### INFORMATION GIVEN
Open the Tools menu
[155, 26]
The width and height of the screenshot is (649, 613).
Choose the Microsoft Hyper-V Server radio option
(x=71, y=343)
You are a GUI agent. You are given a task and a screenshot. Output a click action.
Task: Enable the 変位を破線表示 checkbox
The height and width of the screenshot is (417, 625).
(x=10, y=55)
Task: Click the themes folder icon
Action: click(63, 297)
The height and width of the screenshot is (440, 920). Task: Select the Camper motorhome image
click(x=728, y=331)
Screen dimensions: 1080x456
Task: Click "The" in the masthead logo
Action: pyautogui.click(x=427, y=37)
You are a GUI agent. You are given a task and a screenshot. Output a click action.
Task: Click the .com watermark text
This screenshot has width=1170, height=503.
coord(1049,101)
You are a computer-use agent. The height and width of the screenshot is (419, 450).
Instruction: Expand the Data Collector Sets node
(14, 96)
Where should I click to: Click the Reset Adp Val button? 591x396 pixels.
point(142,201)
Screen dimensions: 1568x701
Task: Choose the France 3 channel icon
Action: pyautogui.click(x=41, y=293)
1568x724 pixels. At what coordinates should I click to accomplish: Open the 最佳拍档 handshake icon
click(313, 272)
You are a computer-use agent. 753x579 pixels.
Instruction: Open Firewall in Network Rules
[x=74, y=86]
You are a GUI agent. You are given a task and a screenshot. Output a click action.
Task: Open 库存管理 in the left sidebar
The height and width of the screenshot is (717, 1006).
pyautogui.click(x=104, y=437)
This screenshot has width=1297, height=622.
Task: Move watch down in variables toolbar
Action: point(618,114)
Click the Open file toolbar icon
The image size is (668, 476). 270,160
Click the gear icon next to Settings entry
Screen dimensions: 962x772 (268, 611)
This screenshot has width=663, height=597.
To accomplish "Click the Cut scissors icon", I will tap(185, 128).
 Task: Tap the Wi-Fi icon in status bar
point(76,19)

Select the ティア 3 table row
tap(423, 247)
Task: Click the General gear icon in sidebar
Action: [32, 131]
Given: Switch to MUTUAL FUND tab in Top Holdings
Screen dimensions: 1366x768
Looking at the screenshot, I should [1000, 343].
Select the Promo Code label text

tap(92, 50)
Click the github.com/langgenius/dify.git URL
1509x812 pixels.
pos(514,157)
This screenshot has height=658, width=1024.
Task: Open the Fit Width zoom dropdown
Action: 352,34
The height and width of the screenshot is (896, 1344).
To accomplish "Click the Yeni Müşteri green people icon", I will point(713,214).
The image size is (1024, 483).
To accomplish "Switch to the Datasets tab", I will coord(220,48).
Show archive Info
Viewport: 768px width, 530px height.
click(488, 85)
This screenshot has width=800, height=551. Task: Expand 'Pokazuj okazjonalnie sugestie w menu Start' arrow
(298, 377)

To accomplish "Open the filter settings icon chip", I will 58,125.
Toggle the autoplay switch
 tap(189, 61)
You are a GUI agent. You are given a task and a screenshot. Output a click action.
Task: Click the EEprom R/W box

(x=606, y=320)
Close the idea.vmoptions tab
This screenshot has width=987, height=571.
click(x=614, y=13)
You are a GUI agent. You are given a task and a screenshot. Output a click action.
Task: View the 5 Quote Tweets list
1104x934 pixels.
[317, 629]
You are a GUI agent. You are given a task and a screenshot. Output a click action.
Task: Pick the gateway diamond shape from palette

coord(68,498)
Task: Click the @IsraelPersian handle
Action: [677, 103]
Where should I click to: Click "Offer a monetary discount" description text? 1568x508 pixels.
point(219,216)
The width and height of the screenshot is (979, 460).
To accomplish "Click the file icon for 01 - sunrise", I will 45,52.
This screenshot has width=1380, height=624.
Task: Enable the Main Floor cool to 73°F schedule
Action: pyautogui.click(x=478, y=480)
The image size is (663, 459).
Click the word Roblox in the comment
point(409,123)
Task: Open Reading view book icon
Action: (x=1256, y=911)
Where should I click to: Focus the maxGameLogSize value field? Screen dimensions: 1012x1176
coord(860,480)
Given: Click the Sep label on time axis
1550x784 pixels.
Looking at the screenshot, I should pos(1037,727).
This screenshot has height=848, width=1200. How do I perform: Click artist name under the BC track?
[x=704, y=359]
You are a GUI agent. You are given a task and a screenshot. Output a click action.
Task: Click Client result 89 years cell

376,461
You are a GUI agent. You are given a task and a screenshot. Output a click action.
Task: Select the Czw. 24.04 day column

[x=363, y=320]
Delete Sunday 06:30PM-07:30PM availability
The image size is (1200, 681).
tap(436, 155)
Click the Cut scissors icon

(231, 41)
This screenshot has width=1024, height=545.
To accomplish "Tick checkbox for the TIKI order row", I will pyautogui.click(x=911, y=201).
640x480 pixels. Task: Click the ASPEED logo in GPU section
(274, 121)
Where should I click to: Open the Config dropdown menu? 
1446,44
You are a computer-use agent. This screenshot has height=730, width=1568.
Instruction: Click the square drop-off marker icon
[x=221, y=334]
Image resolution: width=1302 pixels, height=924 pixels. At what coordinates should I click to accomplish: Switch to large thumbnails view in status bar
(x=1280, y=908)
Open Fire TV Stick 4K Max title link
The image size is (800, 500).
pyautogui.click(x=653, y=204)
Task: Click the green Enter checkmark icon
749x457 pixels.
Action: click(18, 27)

### TRY IT
Using the records above, report the number of lines that include the string "computer", with nothing added.

### WRITTEN SOLUTION
3